Vrije Universiteit Amsterdam 17 februari 2011

Uniek landelijk samenwerkingsverband Brein & Leren met ambities voor onderwijsontwikkeling

Een landelijk samenwerkingsverband van topwetenschappers buigt zich de komende jaren over de kennis van het lerende brein en hoe deze kennis kan bijdragen aan de vormgeving van het onderwijs. Onderzoekers weten dat het tienerbrein nog doorrijpt tot na het twintigste jaar; wat betekent dat voor het onderwijs? Nieuw inzicht is er over de rol die de hersenen spelen bij leren lezen of rekenen. Kan die kennis gebruikt worden in de klas? Welke functie speelt ICT? En wat is de rol van slaap bij schoolprestaties? Waarom is de adolescent vooral geïnteresseerd in de leeftijdsgenoot en niet in wat de docent naar voren brengt? Hoe zorgen we dat meer kinderen gaan excelleren? Het koepelprogramma LEREN gaat op 18 februari formeel van start met een wetenschappelijk symposium dat plaatsvindt in het gebouw van de Koninklijke Academie van Wetenschappen (KNAW) in Amsterdam.

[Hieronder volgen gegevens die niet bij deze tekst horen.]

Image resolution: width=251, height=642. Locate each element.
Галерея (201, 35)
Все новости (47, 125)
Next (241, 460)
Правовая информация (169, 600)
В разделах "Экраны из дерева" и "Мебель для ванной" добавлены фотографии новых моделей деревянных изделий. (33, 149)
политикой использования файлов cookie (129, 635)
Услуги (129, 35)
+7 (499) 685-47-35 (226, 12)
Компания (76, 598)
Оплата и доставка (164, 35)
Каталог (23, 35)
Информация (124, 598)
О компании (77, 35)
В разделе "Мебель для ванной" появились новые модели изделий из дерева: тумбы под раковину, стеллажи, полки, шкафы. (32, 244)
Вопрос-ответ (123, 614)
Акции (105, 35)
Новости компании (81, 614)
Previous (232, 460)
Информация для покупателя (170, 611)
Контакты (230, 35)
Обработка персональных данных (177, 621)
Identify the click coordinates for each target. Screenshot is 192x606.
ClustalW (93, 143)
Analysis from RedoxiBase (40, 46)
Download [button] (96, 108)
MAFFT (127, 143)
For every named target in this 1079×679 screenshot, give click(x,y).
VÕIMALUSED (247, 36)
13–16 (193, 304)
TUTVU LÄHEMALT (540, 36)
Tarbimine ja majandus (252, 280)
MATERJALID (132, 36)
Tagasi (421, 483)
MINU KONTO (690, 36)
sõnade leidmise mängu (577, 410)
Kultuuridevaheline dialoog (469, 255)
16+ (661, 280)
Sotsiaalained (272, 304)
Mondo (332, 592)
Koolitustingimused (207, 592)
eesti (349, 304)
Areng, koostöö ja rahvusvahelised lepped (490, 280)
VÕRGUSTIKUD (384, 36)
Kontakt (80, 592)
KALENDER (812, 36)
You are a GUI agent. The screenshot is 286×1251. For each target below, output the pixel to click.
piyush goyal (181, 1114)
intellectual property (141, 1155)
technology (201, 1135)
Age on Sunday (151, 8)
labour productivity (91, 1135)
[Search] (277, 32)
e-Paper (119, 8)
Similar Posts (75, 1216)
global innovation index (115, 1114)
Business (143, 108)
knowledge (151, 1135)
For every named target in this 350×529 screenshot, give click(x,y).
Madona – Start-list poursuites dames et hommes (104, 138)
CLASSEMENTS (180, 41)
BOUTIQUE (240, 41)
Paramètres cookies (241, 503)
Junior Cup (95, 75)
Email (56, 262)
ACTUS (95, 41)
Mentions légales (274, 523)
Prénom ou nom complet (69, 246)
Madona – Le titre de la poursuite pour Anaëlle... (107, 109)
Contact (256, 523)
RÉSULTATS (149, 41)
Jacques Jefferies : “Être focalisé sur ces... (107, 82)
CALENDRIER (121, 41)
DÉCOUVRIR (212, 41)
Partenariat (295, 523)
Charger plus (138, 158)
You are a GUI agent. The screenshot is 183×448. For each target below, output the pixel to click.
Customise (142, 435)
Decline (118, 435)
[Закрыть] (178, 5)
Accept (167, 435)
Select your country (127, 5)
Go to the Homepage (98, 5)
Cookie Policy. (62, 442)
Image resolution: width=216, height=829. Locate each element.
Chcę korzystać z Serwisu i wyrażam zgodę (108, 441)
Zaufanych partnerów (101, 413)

Acht universitaire onderzoeksgroepen
Een samenwerkingsverband van acht universitaire onderzoeksgroepen met connecties in het basis -, voortgezet - en hoger onderwijs houdt zich de komende vijf jaar bezig met deze en verwante vragen. Zij werken samen in het koepelprogramma LEREN. Dit wordt gefinancierd door een subsidie van ¤6.1 miljoen uit de aardgasbaten (FES middelen) van de rijksoverheid. Het koepelprogramma wil bestaande en nog te ontwikkelen kennis uit de hersenwetenschappen en de cognitiewetenschap inzetten voor het grote domein van de educatie.

Onderzoek naar hersenen en leren
"We willen dat er kruisbestuivingen en initiatieven ontstaan over onderzoek naar hersenen en leren. Daarbij zullen we veel investeren in de samenwerking met scholen, hogescholen en andere maatschappelijke organisaties", aldus professor Jelle Jolles van de Vrije Universiteit Amsterdam en landelijk coördinator van het koepelprogramma. De samenwerkingspartners verwachten dat kennis uit het perspectief van 'brein en leren' een grote rol gaat spelen in het werkveld van de educatie. Of deze verwachting gerechtvaardigd is, blijkt in de loop van de komende vijf jaar. Het onderzoeksprogramma loopt van 2011 tot 2015.

Verbetering van leerprestaties en -motivatie
De focus ligt op de verbetering van leerprestaties en leermotivatie van zowel kinderen, jongeren als volwassenen. Een veertigtal projecten gaat van start over vijf programma's. Het gaat om onderzoek naar 'het lerende kind', 'de lerende tiener', 'de lerende docent en ouder' en daarnaast onderzoek naar 'voorwaarden voor leren', en naar 'nieuwe leermiddelen en lesmethoden'. Binnen het hele programma starten ruim dertig nieuwe projecten die vooral zijn gericht op onderwerpen die momenteel in de samenleving en het onderwijs spelen. Lezen en rekenen, schooluitval en de factoren die dat bepalen, excellentie en onderpresteren zijn hiervan voorbeelden.

Evidence based
Het unieke van het programma is dat het zich richt op meerdere dimensies: er is aandacht voor hersenprocessen en de wijze waarop deze ten grondslag liggen aan ons psychologisch, cognitief en sociaal functioneren. Het gaat ook over presteren, motivaties en de voorwaarden voor leren. Daarnaast gaat het om toegepast onderzoek in de setting van school en hogeschool, waarbij bijvoorbeeld nieuwe onderwijsinterventies worden ontwikkeld en getoetst. De onderzoekers vinden het belangrijk om nieuwe vormen van onderwijs - en pedagogische aanpak te ontwerpen en deze met behulp van de wetenschappelijke methode in de praktijk te toetsen, het zogenaamd 'evidence based' werken. Zo kunnen er op basis van methoden met een bewezen effectiviteit hardere uitspraken worden gedaan over 'wat werkt en wat niet'.